**Problem statement**
Copy each line of the entries beneath that contains the word "agent".

**Data supplied**
• • •

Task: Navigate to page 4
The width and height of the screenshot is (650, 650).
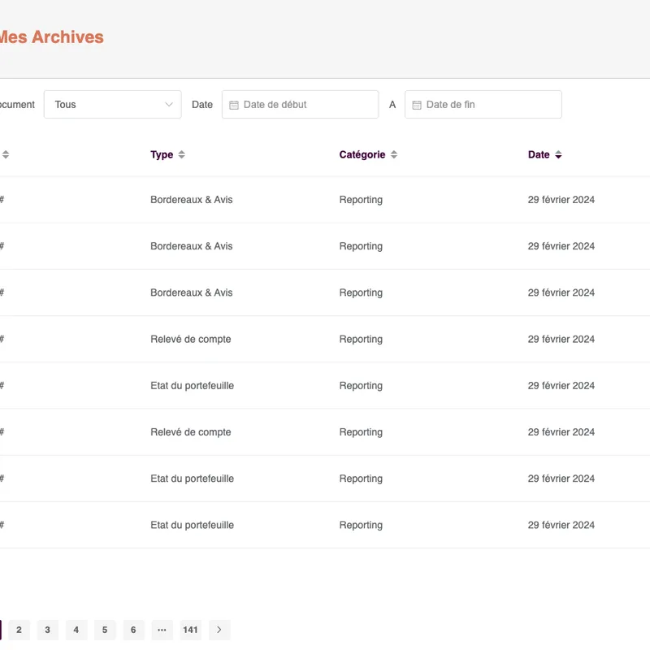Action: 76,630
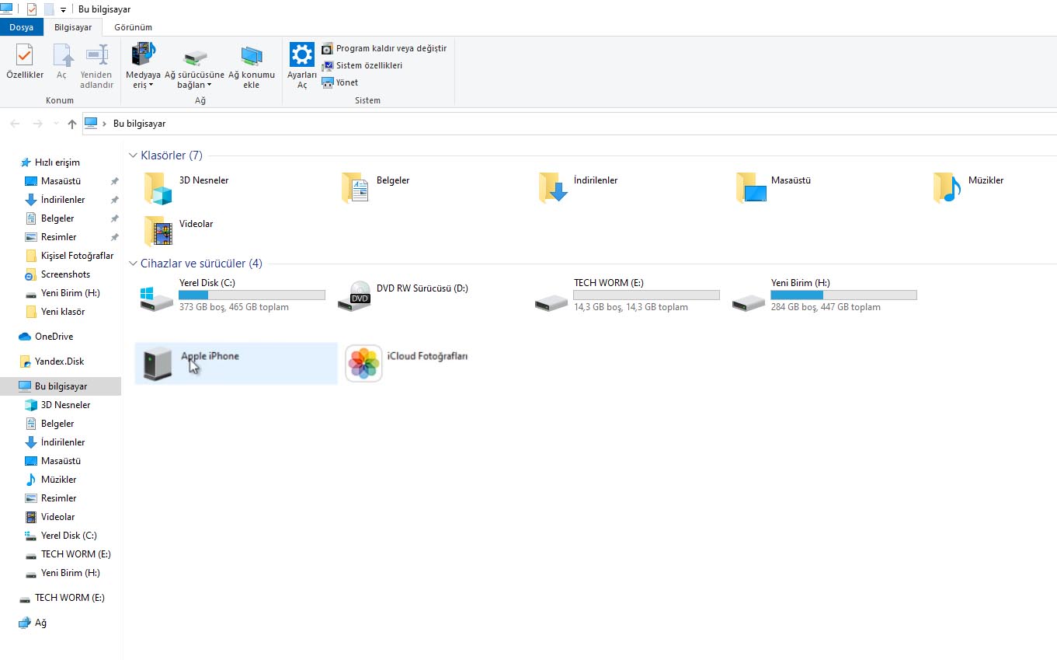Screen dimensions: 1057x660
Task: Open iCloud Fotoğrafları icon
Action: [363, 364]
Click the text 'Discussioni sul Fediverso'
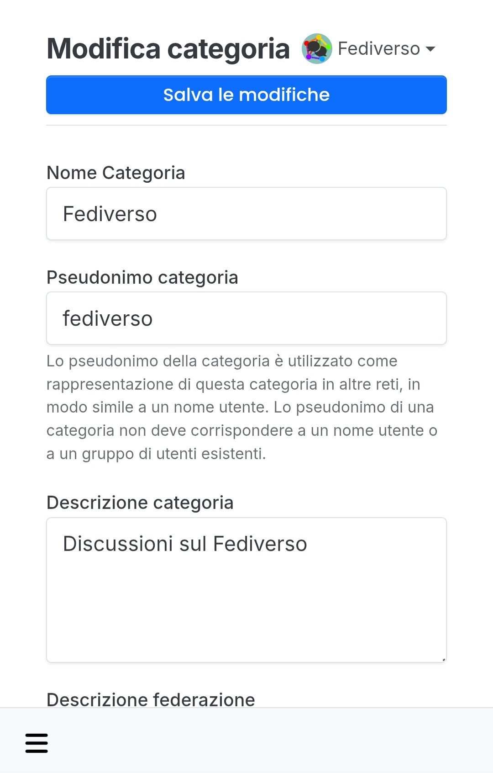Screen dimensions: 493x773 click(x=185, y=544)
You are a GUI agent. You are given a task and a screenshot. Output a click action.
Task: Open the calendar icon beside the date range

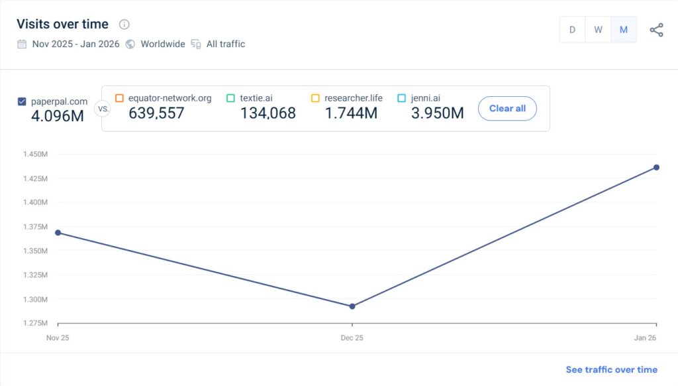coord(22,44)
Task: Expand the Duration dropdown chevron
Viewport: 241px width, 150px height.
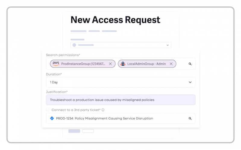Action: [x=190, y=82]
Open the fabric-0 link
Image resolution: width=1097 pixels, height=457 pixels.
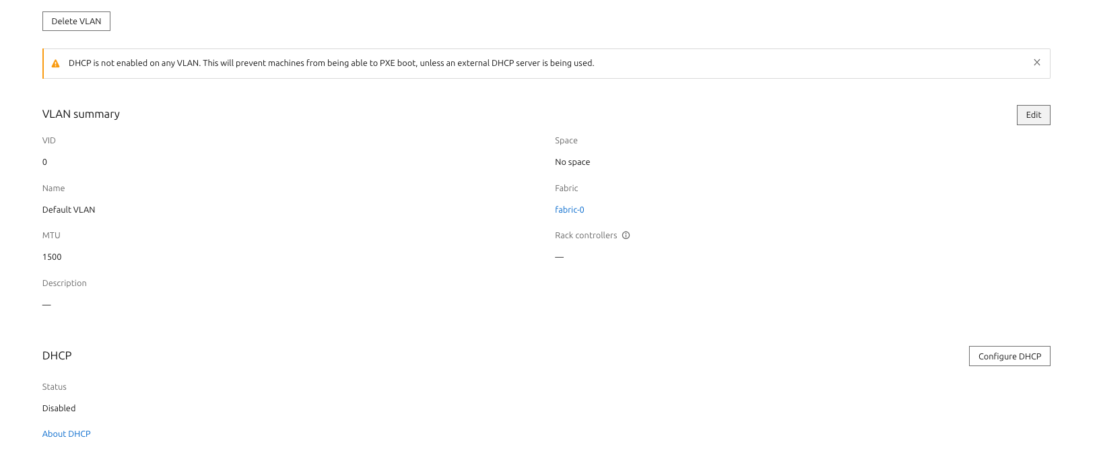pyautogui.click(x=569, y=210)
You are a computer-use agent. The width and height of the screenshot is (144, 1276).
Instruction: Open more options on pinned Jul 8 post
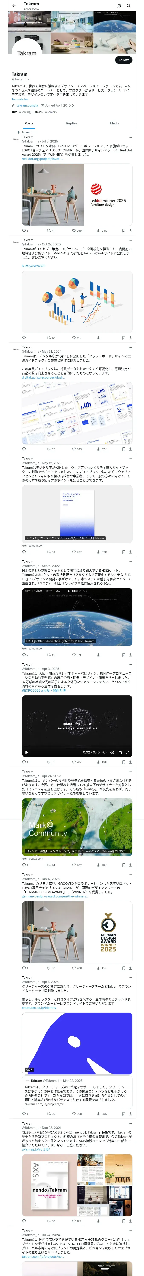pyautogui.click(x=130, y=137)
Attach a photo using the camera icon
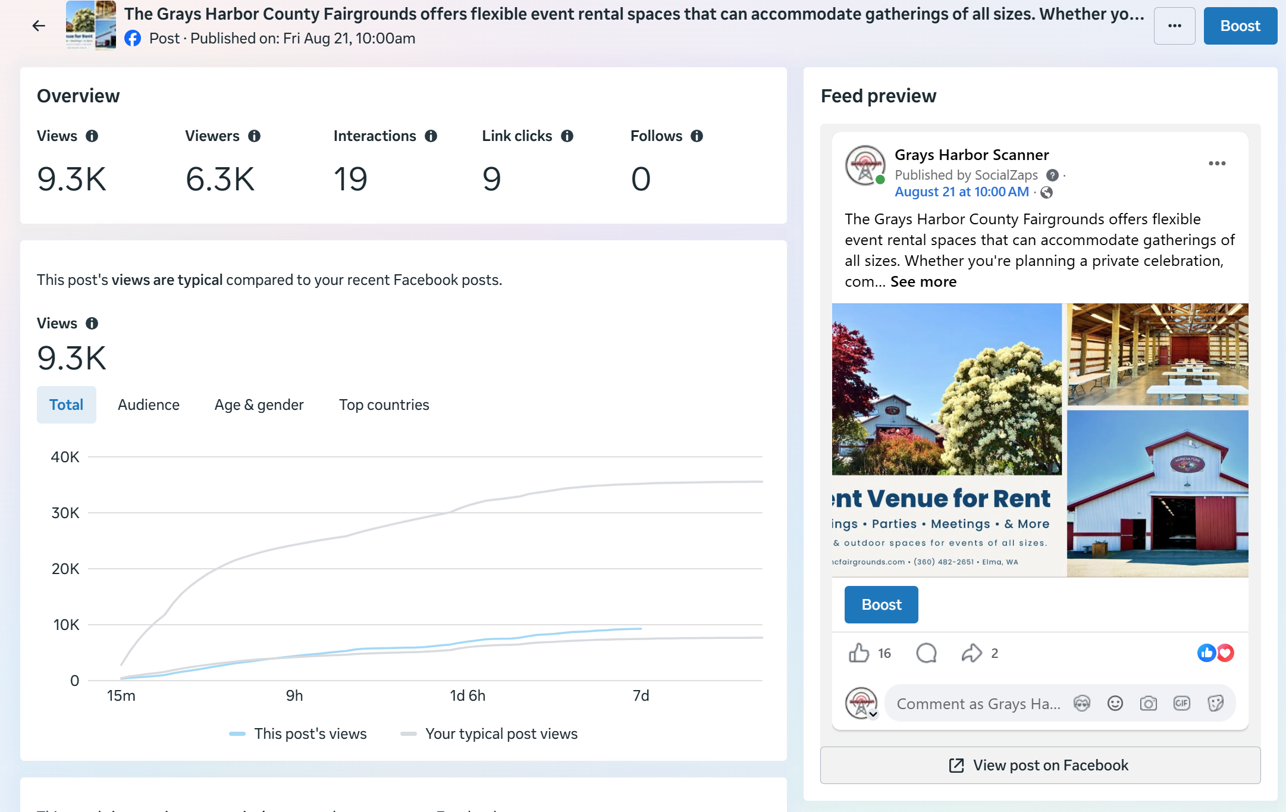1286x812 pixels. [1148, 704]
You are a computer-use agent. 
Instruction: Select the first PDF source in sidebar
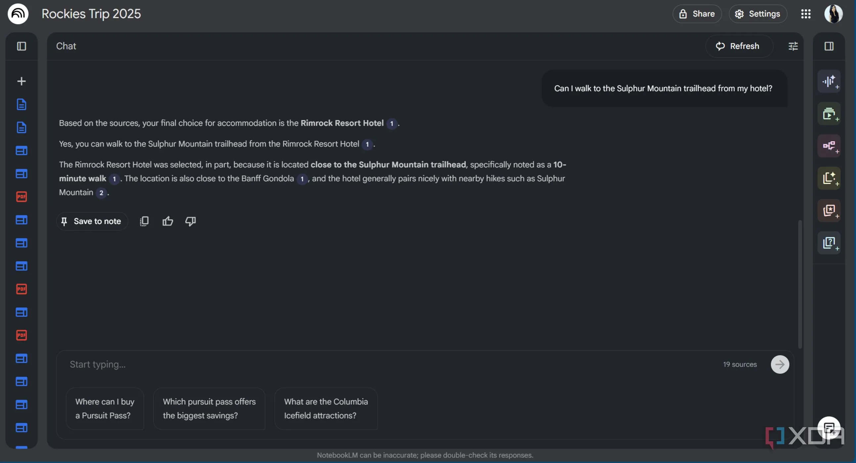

• • •

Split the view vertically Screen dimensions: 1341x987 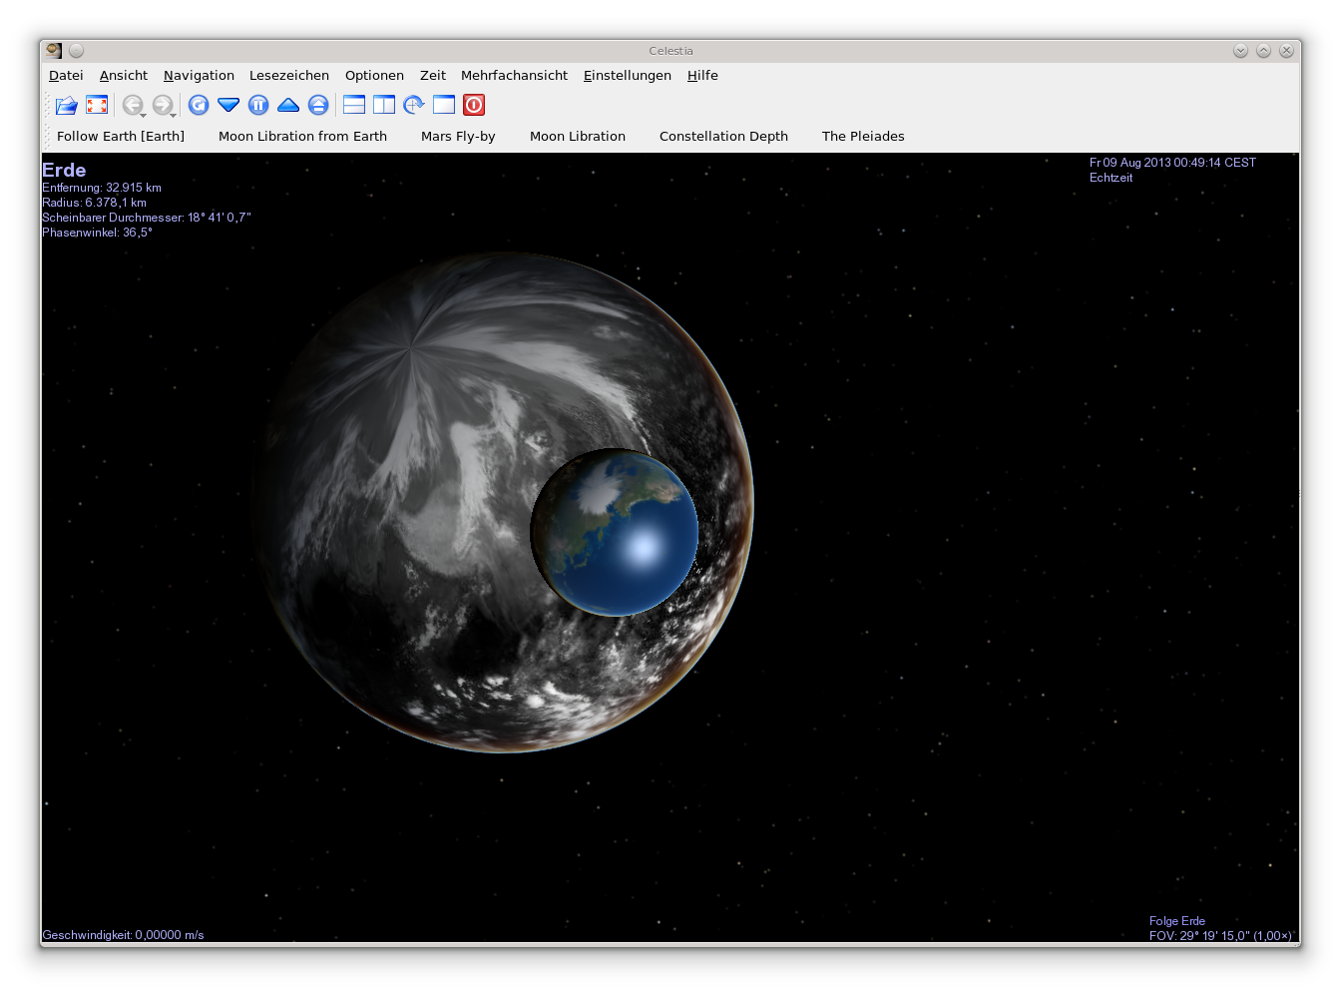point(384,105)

• • •

**Task output**
You are a GUI agent. You are given a task and a screenshot. Output a click action.
You are a computer-use agent. The width and height of the screenshot is (144, 1276).
You are a computer-use agent. 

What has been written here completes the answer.